Project Robust IR and NLP Evaluation

3 minute read

Published:

We propose the new framework of IR evaluation with both upper and lower bound (UL) normalization of traditional metrics and systematically study the effect of UL-normalization on three popular evaluation metrics. We also propose three different variations of the proposed upper and lower bound (UL) normalized evaluation framework and experiment each of them with three evaluation metrics individually, creating nine new evaluation metrics in total. We show how we can compute more realistic query-specific lower-bounds for evaluation metrics by computing their expected values for each query in case of a randomized ranking of the corresponding documents. We also theoretically prove their correctness.

Team Evaluation


Overview of Project Robust IR and NLP Evaluation

Previous studies have shown that popular Information Retrieval (IR) evaluation metrics, e.g., $nDCG$, $ERR$, $MAP$, are not robust with respect to the variation of the cutoff rank $k$. In this paper, our main goal is to investigate how we can make IR evaluation metrics more robust; more specifically, less sensitive to the variation of cutoff $k$. We start our investigation with the observation that both $nDCG$ and $MAP$ metrics only involve query-specific upper-bound normalization (e.g., normalization with Ideal DCG for $nDCG$ computation); however, none of them include a query-specific lower-bound normalization. For $ERR$, it has neither upper nor lower-bound normalization. We then hypothesize that the high sensitivity of conventional IR evaluation metrics w.r.t. cutoff $k$ is partly due to the fact that none of them include a query-specific lower-bound normalization. To test this hypothesis, we proposed a new general framework for IR evaluation with both upper and lower bound normalization, instantiated the new framework for three popular IR evaluation metrics: $nDCG$, $ERR$, $MAP$ and compared against the corresponding traditional metrics without the proposed normalization. Experimental results show that the proposed upper and lower bound normalized version is indeed more robust (less sensitive) w.r.t. the variation of $k$ for all three metrics studied, decreasing the standard deviation of the original metrics substantially (on average around {68%}) and thus, proving our hypothesis. Hence, we urge the community to use both upper and lower bound normalization while evaluating any IR system from now onward.

Image not Loading


Impact of Project Robust IR and NLP Evaluation

Empirical evaluation is a key challenge for any information retrieval (IR) system.
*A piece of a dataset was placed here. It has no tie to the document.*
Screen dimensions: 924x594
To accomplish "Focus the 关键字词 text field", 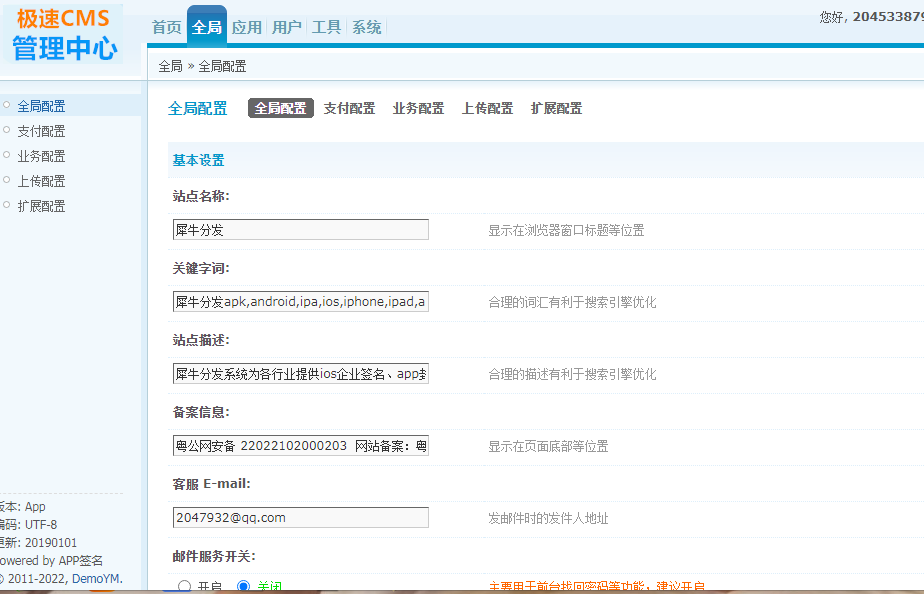I will [300, 302].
The success of an IR system largely depends on the user’s satisfaction, thus an accurate evaluation metric is very important for measuring the perceived utility of a retrieval system by the real users. However, previous studies have shown that popular IR evaluation metrics, like $nDCG$, $ERR$, $MAP$, are not robust in terms of accurately capturing the utility perceived by an individual user. For example, in most existing works, $nDCG$ is computed for a user-defined cutoff $k$, i.e., $nDCG@k$, across all queries by taking an average over them. Unfortunately, this practice is problematic for two reasons: 1) Every query is different and the same cut-off $k$ does not accurately capture a user’s browsing behavior as well as their perceived utility for all different queries, and 2) Given a particular query, the relative performances of different ranking methods (in terms of $nDCG@k$) vary heavily as we vary $k$ and at the same time, result in high standard deviation (SD) in $nDCG@k$ scores for varying $k$. This clearly suggests the current practice of computing $nDCG@k$ is not robust. In this project, we are working towards addressing these limitations.